WHAT THE TASK REQUIRES: Would you please copy the part of the material below that opens with the line containing "This screenshot has width=1431, height=716." and closes with the line containing "Click the fill"? Copy it exactly, and only it.
>>>>>
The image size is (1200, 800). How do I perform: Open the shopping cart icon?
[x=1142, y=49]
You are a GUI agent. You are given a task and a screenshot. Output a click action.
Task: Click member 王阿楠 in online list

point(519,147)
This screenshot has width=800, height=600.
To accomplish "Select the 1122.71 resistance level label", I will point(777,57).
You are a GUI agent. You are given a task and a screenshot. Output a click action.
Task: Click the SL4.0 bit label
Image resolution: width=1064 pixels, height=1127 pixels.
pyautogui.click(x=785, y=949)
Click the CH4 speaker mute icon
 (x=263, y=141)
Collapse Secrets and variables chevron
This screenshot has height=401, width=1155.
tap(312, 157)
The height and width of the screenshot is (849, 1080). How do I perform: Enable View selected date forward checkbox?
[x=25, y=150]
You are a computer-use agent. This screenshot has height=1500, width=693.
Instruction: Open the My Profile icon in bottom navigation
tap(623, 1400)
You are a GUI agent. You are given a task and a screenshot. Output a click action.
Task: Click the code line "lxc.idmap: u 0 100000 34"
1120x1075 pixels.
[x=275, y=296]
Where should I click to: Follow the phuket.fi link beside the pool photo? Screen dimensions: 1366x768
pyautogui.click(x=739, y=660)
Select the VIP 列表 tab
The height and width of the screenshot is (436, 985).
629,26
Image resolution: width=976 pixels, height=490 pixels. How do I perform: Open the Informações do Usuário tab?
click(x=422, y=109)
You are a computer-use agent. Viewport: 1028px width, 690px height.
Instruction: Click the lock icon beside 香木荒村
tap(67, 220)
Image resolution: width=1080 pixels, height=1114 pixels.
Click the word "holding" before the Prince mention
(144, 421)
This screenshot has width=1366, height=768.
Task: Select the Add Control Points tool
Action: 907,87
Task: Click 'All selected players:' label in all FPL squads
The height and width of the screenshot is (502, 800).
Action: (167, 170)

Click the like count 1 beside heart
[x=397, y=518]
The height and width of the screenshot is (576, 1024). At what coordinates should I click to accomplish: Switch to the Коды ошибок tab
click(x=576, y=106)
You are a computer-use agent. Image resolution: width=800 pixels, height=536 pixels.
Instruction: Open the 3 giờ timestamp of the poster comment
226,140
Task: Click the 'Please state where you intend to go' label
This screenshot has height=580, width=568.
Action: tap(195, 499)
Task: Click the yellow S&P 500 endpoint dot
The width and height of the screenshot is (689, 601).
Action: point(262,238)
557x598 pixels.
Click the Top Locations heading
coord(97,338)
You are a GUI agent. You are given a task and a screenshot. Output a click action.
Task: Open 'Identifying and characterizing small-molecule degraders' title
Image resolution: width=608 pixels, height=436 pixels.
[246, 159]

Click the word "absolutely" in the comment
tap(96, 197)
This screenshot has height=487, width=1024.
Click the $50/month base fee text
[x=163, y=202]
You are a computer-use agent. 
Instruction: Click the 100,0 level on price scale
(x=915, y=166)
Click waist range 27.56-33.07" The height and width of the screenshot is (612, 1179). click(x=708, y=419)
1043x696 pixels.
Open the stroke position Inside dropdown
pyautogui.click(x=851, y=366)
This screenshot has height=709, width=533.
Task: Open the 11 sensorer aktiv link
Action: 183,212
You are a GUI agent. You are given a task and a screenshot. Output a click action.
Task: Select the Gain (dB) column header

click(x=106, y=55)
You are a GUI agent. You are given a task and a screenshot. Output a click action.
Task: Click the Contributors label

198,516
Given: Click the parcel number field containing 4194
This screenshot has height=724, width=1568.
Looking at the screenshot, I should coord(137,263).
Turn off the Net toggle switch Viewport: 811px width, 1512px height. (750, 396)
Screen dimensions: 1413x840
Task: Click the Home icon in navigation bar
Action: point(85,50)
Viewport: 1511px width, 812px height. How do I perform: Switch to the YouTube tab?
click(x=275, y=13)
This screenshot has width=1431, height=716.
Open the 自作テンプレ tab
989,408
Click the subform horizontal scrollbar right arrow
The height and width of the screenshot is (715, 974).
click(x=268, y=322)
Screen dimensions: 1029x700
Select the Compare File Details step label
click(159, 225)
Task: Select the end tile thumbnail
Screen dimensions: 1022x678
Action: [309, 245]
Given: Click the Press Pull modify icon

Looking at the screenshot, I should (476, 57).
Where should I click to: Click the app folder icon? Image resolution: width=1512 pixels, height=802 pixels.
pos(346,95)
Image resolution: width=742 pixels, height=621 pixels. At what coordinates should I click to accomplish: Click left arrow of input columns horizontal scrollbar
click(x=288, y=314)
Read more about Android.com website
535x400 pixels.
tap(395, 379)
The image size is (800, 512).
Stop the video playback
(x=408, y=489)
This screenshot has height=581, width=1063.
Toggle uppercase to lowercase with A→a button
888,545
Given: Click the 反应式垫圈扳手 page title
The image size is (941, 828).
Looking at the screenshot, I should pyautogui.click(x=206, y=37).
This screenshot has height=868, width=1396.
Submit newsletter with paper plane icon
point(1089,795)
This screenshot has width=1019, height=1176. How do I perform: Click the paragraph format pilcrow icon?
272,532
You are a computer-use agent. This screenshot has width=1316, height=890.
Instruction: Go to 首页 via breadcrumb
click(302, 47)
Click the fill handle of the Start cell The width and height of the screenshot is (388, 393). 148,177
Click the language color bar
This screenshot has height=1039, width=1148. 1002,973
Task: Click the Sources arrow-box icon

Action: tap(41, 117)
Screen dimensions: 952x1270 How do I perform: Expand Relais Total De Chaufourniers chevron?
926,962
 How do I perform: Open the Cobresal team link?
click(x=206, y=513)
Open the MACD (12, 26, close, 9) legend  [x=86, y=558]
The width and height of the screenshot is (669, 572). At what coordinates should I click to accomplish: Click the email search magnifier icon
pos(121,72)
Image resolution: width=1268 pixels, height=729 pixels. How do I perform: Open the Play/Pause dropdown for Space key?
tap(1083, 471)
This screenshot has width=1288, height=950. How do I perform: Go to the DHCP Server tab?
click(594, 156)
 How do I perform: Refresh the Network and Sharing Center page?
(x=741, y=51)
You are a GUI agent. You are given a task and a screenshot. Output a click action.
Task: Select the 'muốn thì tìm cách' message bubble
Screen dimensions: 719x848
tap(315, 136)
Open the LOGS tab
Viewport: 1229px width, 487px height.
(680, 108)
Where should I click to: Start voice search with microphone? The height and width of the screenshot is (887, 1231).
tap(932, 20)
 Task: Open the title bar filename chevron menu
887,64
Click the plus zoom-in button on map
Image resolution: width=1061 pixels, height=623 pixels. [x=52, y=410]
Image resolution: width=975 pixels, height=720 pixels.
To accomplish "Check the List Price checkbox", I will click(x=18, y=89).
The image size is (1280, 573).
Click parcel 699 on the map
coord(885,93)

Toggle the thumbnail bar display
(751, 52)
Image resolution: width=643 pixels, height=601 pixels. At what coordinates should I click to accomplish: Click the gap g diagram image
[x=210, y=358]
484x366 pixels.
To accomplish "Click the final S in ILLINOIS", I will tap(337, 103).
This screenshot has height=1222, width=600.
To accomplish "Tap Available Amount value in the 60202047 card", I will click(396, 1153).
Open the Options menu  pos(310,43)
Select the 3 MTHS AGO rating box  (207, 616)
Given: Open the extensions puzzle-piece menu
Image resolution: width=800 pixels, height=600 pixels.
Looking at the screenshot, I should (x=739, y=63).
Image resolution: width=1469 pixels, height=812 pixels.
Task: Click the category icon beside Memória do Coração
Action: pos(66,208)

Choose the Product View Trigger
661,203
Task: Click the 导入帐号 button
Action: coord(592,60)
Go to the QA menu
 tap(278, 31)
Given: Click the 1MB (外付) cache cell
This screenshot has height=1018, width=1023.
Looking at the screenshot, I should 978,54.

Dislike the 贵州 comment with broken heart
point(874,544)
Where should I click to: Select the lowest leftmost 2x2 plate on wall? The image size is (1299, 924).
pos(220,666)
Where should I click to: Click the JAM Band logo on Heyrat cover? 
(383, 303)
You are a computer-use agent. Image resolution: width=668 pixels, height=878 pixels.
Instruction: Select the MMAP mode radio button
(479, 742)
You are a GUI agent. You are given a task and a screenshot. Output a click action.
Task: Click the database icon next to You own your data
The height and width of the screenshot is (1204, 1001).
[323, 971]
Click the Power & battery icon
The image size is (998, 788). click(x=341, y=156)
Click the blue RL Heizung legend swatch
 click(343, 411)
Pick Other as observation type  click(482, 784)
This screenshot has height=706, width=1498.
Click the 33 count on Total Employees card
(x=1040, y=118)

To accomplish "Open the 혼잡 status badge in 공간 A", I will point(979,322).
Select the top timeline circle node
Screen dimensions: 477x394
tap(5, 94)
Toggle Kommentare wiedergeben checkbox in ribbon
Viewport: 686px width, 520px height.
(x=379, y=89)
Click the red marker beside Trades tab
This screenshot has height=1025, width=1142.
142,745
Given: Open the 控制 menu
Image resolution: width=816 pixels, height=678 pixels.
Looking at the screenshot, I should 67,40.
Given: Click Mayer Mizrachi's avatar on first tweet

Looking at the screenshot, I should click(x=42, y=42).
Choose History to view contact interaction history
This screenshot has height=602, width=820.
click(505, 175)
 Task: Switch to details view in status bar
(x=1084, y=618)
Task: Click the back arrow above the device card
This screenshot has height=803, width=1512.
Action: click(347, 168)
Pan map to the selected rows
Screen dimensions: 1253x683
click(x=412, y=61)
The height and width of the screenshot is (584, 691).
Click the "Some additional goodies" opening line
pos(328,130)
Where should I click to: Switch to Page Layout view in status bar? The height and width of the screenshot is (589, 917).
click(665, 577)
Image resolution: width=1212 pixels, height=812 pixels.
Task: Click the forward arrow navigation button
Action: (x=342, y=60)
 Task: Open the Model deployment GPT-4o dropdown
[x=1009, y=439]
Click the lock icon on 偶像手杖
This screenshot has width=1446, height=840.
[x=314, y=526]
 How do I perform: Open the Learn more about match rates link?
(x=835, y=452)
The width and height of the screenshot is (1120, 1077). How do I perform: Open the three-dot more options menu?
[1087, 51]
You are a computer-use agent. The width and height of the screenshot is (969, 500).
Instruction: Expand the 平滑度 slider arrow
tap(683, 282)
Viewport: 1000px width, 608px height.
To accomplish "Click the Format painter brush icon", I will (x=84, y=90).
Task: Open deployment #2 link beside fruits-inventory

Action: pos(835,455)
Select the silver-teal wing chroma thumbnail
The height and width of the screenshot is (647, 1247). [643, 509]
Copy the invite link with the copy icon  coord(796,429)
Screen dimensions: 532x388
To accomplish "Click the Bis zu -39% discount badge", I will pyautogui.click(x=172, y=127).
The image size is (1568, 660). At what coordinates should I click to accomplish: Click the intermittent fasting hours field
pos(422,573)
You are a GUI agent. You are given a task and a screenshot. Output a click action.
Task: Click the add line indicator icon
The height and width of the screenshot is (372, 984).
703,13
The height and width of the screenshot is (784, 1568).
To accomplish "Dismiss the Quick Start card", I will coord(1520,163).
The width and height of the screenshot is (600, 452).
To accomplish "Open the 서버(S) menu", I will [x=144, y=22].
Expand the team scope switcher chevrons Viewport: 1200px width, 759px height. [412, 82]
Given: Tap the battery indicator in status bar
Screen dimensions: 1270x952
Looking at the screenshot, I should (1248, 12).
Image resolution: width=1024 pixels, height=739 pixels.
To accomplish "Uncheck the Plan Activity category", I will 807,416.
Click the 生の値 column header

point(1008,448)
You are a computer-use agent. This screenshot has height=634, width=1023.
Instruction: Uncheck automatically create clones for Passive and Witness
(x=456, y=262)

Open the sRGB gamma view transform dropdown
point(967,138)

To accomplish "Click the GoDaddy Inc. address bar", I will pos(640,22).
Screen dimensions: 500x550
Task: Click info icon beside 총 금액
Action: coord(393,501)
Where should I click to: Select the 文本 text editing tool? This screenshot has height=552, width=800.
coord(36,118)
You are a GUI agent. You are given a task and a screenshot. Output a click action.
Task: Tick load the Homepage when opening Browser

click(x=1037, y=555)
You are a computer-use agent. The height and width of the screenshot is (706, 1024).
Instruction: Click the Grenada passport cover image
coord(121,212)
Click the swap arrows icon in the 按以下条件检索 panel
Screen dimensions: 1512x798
<<<<<
EXERCISE RESULT:
This screenshot has width=1431, height=716.
Open the 自作テンプレ tab
989,408
Click the subform horizontal scrollbar right arrow
The height and width of the screenshot is (715, 974).
click(x=268, y=322)
Screen dimensions: 1029x700
Select the Compare File Details step label
click(159, 225)
Task: Select the end tile thumbnail
Screen dimensions: 1022x678
Action: [309, 245]
Given: Click the Press Pull modify icon

Looking at the screenshot, I should (476, 57).
Where should I click to: Click the app folder icon? Image resolution: width=1512 pixels, height=802 pixels.
pos(346,95)
Image resolution: width=742 pixels, height=621 pixels. At what coordinates should I click to accomplish: Click left arrow of input columns horizontal scrollbar
click(x=288, y=314)
Read more about Android.com website
535x400 pixels.
tap(395, 379)
The image size is (800, 512).
Stop the video playback
(x=408, y=489)
This screenshot has height=581, width=1063.
Toggle uppercase to lowercase with A→a button
888,545
Given: Click the 反应式垫圈扳手 page title
The image size is (941, 828).
Looking at the screenshot, I should pyautogui.click(x=206, y=37).
This screenshot has height=868, width=1396.
Submit newsletter with paper plane icon
point(1089,795)
This screenshot has width=1019, height=1176. How do I perform: Click the paragraph format pilcrow icon?
272,532
You are a computer-use agent. This screenshot has width=1316, height=890.
Instruction: Go to 首页 via breadcrumb
click(302, 47)
Click the fill handle of the Start cell The width and height of the screenshot is (388, 393). 148,177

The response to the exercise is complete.